La tv iraniana ha dato notizia che Teheran non rispetterà più alcun limite previsto dall’accordo sul nucleare del 2015. L’emittente ha citato una dichiarazione dell’amministrazione del presidente Hassan Rohani, secondo cui il Paese non rispetterà più le soglie all’arricchimento, alla quantità di uranio arricchito stoccato, alla ricerca e sviluppo delle sue attività nucleari.

Una notizia che rende ancora più drammatica l’atmosfera da ‘guerra fredda’ in corso tra Stati Uniti dopo l’uccisione del generale Qassem Soleimani, ucciso venerdì scorso a Bagdad in Iraq da un raid americano.

I FUNERALI DA ‘MARTIRE’ – Migliaia di persone hanno accolto oggi in Iran la bara del generale ad Ahvaz, nel sud dell’Iran. Accolto da una guardia d’onore, il feretro è poi stato lentamente spostato nelle strade invase da un fiume di persone vestite di nero, che si battevano il petto e mostravano foto del generale e bandiere sciite. Dopo un ulteriore trasferimento a Mashhad, i resti dell’alto comandante dei Guardiani della rivoluzione saranno portati a Teheran e Qom lunedì per processioni pubbliche, infine martedì nella città natale di Kerman per la sepoltura. È la prima volta che l’Iran rende onore a una persona singola con una cerimonia in varie città, che non era stata organizzata neppure per la morte di Khomeini nel 1989.

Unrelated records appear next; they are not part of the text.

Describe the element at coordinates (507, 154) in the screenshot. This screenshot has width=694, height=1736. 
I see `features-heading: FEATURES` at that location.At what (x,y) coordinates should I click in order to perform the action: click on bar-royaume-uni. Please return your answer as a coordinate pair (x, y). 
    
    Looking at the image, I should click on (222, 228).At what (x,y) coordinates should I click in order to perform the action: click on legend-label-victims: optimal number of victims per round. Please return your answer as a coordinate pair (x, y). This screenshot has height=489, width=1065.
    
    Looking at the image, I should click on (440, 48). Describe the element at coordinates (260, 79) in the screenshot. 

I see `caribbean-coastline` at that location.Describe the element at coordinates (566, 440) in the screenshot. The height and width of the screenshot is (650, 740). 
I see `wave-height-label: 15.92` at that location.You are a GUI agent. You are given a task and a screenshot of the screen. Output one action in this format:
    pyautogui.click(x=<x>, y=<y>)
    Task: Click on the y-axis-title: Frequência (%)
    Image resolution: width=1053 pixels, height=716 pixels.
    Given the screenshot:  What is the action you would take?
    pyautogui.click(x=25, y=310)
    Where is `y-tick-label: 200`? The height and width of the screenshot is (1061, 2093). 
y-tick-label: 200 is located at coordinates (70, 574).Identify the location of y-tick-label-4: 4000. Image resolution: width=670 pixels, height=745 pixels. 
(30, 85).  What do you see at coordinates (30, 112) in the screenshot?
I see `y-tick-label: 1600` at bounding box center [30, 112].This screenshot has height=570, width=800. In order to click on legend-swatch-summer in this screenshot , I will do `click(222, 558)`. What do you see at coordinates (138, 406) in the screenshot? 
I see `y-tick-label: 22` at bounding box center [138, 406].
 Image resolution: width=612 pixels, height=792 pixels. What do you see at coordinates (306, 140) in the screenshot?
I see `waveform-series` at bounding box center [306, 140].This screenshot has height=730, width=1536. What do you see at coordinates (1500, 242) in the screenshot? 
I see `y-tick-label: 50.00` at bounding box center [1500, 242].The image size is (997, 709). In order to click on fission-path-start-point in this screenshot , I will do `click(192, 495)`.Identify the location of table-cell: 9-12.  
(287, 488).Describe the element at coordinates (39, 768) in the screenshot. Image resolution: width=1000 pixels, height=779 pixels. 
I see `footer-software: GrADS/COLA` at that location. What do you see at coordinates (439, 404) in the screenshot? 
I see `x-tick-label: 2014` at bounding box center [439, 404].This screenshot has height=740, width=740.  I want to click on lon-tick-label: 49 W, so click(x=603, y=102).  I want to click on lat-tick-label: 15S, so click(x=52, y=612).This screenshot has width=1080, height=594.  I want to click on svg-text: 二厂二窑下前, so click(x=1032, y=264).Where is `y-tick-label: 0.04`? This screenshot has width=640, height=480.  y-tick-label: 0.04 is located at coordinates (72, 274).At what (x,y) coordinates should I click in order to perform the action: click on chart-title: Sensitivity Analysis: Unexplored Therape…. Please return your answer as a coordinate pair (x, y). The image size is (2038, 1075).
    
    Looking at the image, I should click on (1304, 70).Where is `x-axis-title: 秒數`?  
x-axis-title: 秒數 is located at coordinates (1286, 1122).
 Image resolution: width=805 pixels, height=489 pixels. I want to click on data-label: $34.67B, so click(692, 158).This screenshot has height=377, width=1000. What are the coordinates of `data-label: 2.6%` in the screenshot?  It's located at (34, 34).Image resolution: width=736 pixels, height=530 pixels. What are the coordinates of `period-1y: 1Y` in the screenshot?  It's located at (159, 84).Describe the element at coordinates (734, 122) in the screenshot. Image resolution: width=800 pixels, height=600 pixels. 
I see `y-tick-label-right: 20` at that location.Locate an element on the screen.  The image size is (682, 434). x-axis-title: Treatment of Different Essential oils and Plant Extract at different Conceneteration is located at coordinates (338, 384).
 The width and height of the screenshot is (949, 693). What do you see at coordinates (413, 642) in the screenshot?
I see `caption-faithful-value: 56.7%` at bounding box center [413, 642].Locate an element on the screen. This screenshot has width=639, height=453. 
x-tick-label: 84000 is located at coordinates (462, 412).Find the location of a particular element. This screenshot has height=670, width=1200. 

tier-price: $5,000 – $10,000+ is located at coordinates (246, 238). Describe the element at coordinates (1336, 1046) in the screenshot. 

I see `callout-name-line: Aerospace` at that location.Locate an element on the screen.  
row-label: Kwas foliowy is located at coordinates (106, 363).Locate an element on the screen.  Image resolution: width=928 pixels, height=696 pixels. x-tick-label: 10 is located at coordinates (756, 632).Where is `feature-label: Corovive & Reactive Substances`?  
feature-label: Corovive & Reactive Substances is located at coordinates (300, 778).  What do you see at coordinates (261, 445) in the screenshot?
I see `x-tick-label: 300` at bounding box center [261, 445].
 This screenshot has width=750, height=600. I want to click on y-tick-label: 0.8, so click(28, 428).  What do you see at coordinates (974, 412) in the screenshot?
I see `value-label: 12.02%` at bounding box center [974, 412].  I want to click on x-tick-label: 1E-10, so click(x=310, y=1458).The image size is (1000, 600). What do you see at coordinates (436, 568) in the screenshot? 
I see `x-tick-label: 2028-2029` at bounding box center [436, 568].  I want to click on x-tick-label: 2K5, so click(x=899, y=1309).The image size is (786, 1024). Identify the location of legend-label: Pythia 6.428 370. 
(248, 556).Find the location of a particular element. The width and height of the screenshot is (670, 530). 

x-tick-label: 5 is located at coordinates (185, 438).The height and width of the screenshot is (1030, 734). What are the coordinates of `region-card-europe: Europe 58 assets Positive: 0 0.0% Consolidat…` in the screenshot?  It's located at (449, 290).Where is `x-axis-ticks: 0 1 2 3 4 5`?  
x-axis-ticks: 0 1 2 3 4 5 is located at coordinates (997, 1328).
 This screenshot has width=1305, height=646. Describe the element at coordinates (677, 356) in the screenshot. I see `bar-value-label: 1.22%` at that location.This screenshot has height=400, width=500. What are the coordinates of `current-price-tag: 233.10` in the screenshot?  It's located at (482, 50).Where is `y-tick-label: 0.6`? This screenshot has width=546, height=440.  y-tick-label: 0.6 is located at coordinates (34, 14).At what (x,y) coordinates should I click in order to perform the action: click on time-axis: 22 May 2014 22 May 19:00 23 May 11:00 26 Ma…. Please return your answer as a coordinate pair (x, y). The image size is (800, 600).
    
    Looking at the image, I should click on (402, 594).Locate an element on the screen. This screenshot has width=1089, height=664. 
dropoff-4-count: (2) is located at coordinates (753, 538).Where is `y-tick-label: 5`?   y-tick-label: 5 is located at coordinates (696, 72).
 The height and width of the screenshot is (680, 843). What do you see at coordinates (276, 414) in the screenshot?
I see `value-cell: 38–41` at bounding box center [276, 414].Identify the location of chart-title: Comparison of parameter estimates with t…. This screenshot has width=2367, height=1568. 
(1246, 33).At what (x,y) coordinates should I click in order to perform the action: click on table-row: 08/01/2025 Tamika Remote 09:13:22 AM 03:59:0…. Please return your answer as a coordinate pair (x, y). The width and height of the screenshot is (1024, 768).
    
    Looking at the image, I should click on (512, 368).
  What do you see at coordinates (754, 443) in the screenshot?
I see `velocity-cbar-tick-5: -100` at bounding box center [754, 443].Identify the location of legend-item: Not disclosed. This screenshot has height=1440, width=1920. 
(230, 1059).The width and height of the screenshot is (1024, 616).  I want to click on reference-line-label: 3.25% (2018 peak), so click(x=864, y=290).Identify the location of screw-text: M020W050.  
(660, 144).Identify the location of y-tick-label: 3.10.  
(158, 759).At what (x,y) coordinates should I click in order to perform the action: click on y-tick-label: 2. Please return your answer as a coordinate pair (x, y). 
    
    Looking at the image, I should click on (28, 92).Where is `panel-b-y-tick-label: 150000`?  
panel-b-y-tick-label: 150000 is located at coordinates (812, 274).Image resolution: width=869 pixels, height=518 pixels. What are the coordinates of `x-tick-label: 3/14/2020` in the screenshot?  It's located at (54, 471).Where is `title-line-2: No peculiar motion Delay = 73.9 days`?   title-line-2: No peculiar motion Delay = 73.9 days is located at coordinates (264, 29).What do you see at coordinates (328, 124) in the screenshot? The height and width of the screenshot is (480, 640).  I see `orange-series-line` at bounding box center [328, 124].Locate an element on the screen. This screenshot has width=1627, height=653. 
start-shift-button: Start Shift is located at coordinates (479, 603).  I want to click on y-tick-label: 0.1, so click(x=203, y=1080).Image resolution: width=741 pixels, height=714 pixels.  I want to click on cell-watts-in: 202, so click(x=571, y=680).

IL RICORSO AL CONSIGLIO SICUREZZA ONU – L’Iran, come annunciato dal portavoce del ministero degli Esteri iraniano, Abbas Mousavi, ha fatto ricorso al Consiglio di Sicurezza dell’Onu per l’uccisione del comandante iraniano Qassem Soleimani, morto nel raid americano a Baghdad nei giorni scorsi.

“Il ministero degli Affari Esteri ha giò intrapreso misure politiche, legali e internazionali, anche a livello delle Nazioni Unite e del Consiglio di sicurezza”, ha detto Mousavi in un briefing, come riportano le agenzie internazionali.